Segundo o TRF, "na cooperativa que presta serviços médicos, o cooperado é o profissional de medicina, ao qual em tese, é prestado o serviço, que, no campo da realidade, se faz ao paciente. Serviços de laboratórios e clínicas, ínsitos que estão no ato cooperativo, não podem dele ser apartados para incidência tributária". A Fazenda Nacional acredita que a decisão do TRF ofendeu o CTN ao afirmar que os serviços hospitalares e laboratoriais prestados por terceiros aos clientes dos seus médicos se inserem no conceito mais amplo do ato cooperativado, no âmbito da atividade-meio.

Para o relator do caso no STJ, ministro Castro Meira, o que se discute na verdade é a legalidade da incidência do IR sobre atos que o fisco concluiu tratar-se de atos de comércio. Explica o relator que as cooperativas praticam atos que lhe são próprios – por isso denominados cooperativos – e atos comuns a toda e qualquer pessoa jurídica, os não-cooperativos. Os atos cooperativos são definidos no artigo 79 da Lei 5.764/71 e não implicam operação de mercado ou contrato de compra e venda de mercadoria nem gera faturamento ou receita para a sociedade que possa ser titularizado, não havendo, pois, base para impor o IR. Por exclusão – ressalta Castro Meira –, chega-se ao conceito de atos não-cooperativos, que seriam aqueles praticados entre as cooperativas e pessoas físicas ou jurídicas não-associadas, revestindo-se, nesse caso, de nítida feição mercantil gerando receita e faturamento para a sociedade cooperativa. O resultado do exercício deve, portanto, ser levado à conta específica para que possa servir de base à tributação.

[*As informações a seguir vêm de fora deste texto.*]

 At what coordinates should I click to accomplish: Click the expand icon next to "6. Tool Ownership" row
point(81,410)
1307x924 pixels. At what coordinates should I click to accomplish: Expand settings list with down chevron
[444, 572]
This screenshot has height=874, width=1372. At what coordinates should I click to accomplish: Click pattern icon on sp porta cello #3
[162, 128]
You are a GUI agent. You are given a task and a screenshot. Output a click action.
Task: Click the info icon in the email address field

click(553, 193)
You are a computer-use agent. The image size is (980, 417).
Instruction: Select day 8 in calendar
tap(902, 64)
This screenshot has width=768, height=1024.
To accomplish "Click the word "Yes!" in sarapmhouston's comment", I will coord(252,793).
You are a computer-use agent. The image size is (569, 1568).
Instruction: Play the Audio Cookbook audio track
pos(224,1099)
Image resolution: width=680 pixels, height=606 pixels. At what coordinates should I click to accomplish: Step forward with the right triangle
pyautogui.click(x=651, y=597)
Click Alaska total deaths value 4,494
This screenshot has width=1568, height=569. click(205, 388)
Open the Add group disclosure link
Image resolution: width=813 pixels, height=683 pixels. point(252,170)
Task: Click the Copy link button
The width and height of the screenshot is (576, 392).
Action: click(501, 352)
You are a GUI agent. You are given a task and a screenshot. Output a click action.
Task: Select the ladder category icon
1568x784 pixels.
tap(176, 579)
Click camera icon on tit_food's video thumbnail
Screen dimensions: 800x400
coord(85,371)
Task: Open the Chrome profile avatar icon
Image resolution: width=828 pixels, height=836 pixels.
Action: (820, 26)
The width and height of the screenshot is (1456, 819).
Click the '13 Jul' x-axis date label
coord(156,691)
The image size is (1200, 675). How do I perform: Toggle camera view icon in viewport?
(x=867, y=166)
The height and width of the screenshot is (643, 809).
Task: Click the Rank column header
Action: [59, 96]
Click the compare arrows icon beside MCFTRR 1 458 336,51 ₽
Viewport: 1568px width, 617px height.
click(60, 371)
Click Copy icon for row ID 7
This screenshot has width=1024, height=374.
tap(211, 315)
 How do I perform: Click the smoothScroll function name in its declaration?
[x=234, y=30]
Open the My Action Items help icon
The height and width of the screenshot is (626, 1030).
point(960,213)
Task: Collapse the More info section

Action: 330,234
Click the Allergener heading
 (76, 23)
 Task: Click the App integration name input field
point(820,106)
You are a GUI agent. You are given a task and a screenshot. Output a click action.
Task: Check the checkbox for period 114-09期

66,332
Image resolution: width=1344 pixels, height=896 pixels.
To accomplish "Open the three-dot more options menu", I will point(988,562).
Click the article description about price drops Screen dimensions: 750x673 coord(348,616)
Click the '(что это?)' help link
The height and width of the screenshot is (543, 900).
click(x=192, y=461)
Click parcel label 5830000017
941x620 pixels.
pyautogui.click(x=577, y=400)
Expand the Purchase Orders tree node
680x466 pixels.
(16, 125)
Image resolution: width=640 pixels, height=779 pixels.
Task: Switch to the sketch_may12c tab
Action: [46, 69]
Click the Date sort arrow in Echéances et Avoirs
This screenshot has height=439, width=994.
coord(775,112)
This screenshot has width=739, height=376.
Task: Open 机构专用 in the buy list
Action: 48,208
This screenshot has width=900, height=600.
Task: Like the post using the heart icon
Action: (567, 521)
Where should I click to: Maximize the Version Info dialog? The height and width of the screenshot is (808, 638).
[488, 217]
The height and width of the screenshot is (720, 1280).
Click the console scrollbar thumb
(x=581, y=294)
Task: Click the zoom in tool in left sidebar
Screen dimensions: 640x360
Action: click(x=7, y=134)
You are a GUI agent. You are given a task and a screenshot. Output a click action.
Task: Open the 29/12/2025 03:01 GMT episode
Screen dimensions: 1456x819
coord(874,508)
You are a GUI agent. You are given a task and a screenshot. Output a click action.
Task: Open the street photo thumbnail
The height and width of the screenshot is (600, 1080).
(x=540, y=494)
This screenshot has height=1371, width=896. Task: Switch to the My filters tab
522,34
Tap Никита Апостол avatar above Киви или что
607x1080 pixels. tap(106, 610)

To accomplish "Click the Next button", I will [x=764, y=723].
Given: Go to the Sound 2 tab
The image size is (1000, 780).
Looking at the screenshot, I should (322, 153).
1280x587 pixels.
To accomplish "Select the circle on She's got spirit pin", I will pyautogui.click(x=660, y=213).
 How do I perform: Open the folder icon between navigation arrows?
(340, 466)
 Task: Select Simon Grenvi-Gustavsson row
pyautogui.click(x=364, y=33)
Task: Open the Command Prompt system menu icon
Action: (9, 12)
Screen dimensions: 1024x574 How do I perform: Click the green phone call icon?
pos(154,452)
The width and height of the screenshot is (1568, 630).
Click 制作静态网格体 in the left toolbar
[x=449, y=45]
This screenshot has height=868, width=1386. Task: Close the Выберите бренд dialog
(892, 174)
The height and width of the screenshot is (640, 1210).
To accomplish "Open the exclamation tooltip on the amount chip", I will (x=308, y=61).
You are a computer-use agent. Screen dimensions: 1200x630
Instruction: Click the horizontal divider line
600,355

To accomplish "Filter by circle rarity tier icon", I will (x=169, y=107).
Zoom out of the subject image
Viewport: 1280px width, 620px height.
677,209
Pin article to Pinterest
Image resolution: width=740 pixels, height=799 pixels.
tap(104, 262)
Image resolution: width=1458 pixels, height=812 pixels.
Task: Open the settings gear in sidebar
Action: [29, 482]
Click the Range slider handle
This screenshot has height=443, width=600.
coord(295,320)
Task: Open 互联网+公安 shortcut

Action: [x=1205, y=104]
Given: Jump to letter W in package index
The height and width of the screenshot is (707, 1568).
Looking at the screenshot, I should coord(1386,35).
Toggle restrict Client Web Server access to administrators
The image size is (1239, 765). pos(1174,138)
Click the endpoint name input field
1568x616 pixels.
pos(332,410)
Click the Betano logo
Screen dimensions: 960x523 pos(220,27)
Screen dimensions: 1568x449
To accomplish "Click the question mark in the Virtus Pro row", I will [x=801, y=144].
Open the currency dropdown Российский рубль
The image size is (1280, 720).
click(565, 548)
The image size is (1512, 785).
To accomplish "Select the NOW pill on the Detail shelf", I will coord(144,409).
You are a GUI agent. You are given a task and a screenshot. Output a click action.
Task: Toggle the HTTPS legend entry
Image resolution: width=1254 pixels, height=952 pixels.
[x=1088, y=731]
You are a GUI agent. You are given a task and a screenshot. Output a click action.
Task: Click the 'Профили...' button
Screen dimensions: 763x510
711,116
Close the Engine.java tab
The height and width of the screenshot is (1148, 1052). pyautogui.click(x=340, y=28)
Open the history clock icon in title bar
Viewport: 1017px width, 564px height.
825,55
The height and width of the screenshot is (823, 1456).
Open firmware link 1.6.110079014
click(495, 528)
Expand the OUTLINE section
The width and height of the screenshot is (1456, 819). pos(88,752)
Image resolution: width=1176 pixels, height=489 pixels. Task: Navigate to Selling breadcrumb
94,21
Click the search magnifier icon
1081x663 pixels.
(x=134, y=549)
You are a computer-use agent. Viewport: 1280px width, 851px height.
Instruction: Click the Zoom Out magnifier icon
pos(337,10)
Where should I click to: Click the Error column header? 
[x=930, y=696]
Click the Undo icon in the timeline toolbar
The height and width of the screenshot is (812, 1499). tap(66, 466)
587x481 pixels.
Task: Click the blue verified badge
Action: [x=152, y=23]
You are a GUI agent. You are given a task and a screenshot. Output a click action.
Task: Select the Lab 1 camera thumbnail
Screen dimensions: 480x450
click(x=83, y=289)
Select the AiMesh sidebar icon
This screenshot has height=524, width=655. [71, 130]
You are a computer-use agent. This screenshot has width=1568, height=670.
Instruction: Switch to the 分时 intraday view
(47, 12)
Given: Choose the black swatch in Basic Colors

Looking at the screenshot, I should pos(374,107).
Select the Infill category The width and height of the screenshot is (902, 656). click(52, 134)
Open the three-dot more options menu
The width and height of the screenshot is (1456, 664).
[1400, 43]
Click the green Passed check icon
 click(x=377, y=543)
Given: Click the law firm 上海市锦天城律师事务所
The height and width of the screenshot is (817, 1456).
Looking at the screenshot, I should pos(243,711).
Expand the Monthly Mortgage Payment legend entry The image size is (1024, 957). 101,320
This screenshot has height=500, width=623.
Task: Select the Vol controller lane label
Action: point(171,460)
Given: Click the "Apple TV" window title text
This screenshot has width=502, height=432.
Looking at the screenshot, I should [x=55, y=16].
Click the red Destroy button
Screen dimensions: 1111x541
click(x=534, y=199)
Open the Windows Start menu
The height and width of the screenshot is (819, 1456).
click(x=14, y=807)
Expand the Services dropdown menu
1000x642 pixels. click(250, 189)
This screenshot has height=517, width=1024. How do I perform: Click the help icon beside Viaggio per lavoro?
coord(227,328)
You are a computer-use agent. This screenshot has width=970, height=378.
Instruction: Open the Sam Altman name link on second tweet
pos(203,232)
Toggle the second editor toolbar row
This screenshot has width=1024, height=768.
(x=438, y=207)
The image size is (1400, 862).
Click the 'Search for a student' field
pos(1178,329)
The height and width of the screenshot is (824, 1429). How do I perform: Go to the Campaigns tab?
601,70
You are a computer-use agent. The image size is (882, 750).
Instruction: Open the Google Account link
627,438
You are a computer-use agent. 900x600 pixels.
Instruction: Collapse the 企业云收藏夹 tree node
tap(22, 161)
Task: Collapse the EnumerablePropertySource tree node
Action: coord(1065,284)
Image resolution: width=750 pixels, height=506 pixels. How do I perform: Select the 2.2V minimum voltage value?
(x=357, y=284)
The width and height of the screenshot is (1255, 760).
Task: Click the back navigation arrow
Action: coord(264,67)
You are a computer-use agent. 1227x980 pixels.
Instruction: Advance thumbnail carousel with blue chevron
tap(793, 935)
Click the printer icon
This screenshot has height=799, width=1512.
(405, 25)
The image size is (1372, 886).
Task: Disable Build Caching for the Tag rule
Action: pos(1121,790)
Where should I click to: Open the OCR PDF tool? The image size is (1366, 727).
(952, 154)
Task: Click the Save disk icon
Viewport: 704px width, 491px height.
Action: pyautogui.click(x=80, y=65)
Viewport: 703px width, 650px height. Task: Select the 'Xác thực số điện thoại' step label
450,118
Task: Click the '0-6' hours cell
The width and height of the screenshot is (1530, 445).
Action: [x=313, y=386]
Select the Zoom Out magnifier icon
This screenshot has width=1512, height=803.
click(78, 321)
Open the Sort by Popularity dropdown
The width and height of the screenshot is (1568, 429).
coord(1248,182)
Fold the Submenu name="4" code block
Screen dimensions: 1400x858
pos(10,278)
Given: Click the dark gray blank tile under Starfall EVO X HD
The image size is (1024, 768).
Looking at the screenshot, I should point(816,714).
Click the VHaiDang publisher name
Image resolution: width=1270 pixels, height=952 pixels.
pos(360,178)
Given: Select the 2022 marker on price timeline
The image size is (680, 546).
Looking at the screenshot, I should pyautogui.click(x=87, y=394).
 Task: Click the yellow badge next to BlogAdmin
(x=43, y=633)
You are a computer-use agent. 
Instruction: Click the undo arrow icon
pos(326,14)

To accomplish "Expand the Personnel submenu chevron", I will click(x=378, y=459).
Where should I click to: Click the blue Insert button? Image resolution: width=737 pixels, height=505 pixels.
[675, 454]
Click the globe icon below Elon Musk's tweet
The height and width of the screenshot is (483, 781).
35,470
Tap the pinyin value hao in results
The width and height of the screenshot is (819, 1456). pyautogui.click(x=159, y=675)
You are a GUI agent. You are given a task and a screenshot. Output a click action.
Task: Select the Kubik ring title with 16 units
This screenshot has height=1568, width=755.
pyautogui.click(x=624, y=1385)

O entendimento do ministro é que é certo que as sociedades cooperativas não estão sujeitas à tributação, essa isenção, contudo, atinge tão-somente os atos cooperativos próprios de sua finalidade. "No caso, a Unimed, como bem observou o fisco ao destacar que tem ‘traços de seguro saúde’, presta serviços privados de saúde, caracterizando-se assim sua natureza mercantil na relação entre seus associados, ou seja, vende, por meio da intermediação de terceiros, serviços de assistência médica aos seus associados".